Stored data entries
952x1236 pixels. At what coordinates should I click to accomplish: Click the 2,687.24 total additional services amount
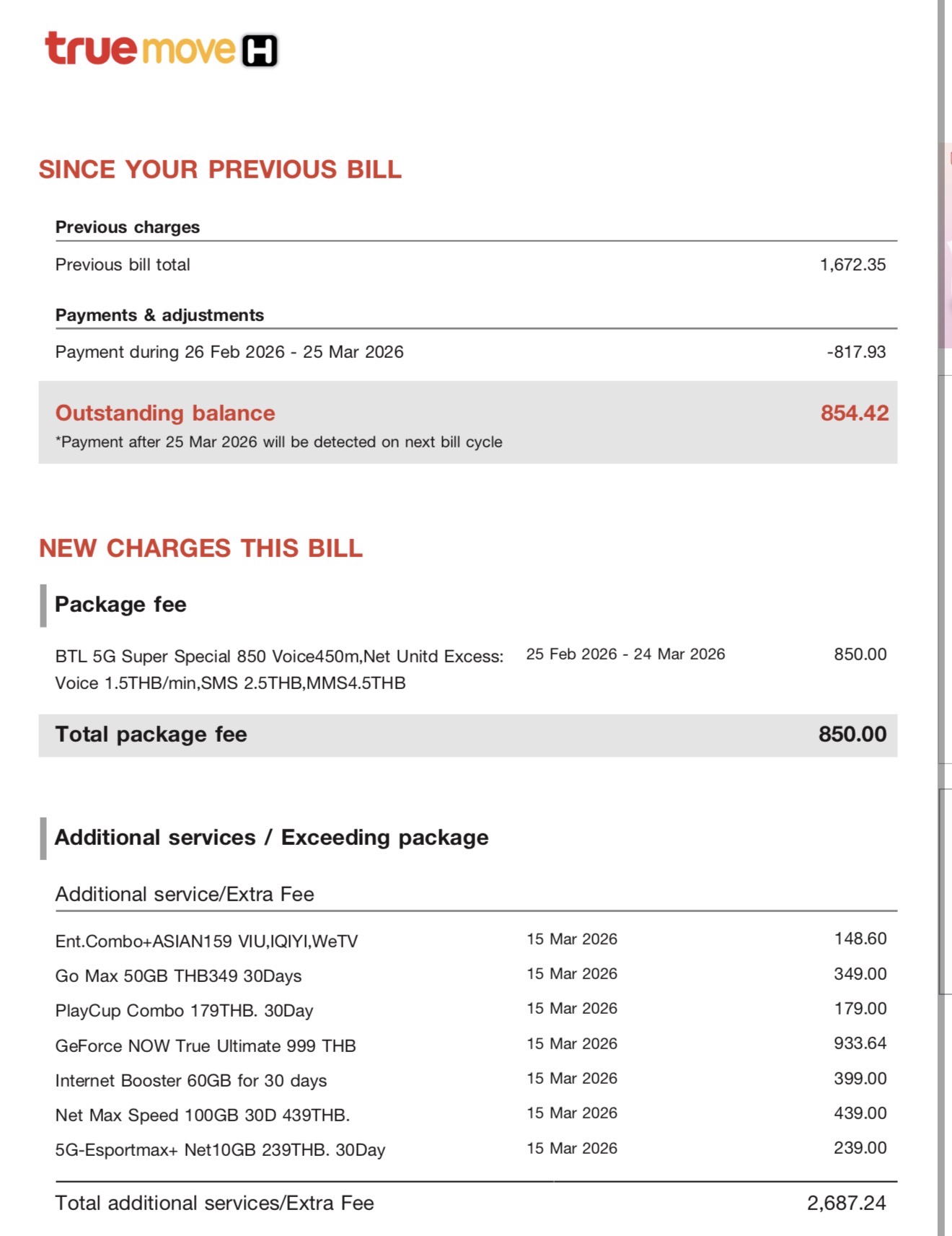[x=846, y=1203]
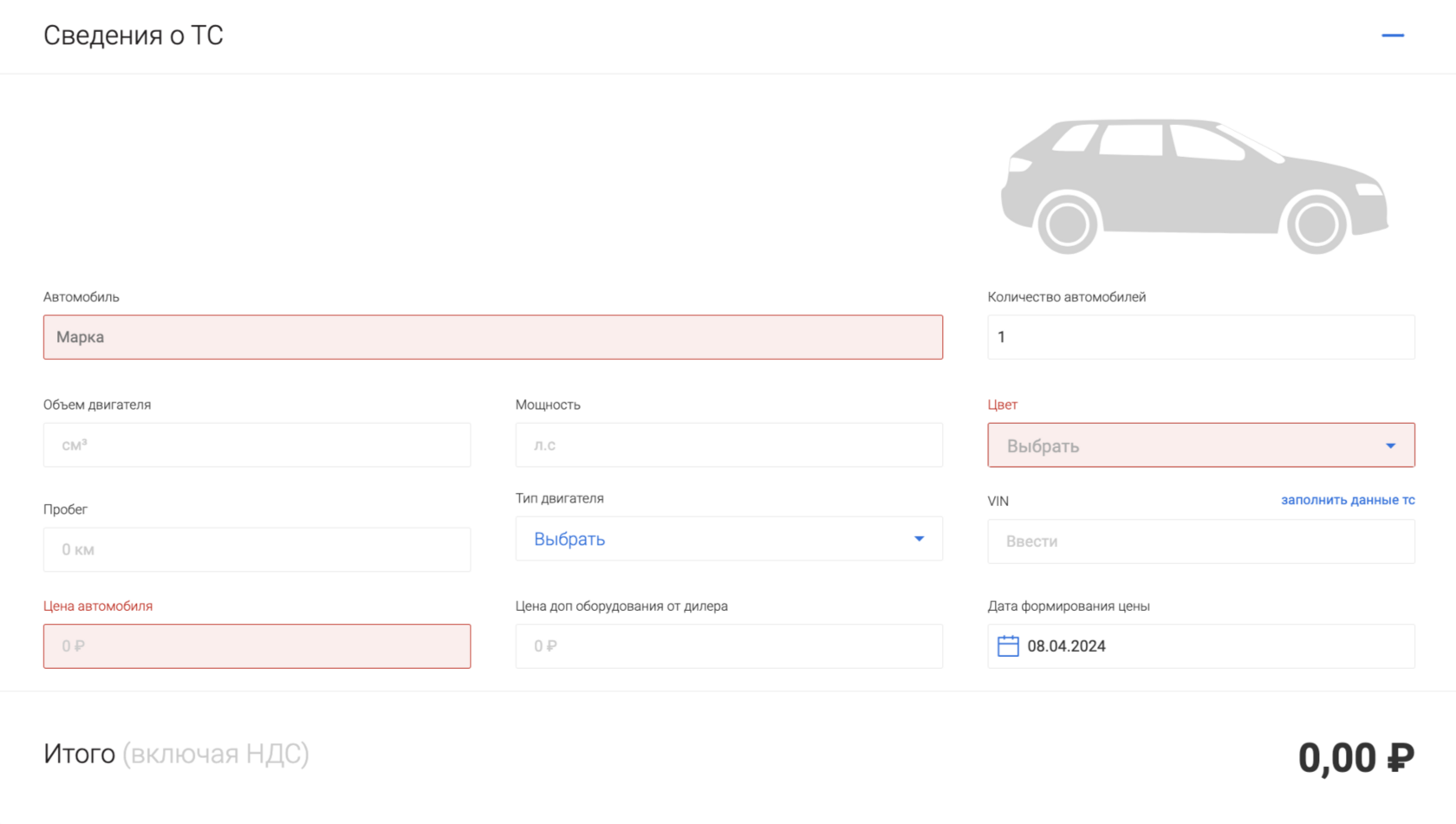Screen dimensions: 1456x824
Task: Select the Мощность input field
Action: (728, 445)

* [WHAT YOU ARE ASKED TO DO] Once the pictures are set aside, write out the entries verbatim.

* [EXERCISE ANSWER]
952x1236 pixels. At what coordinates should I click to accomplish: Click the 2,687.24 total additional services amount
[x=846, y=1203]
Screen dimensions: 1456x824
Task: Select the Мощность input field
Action: (728, 445)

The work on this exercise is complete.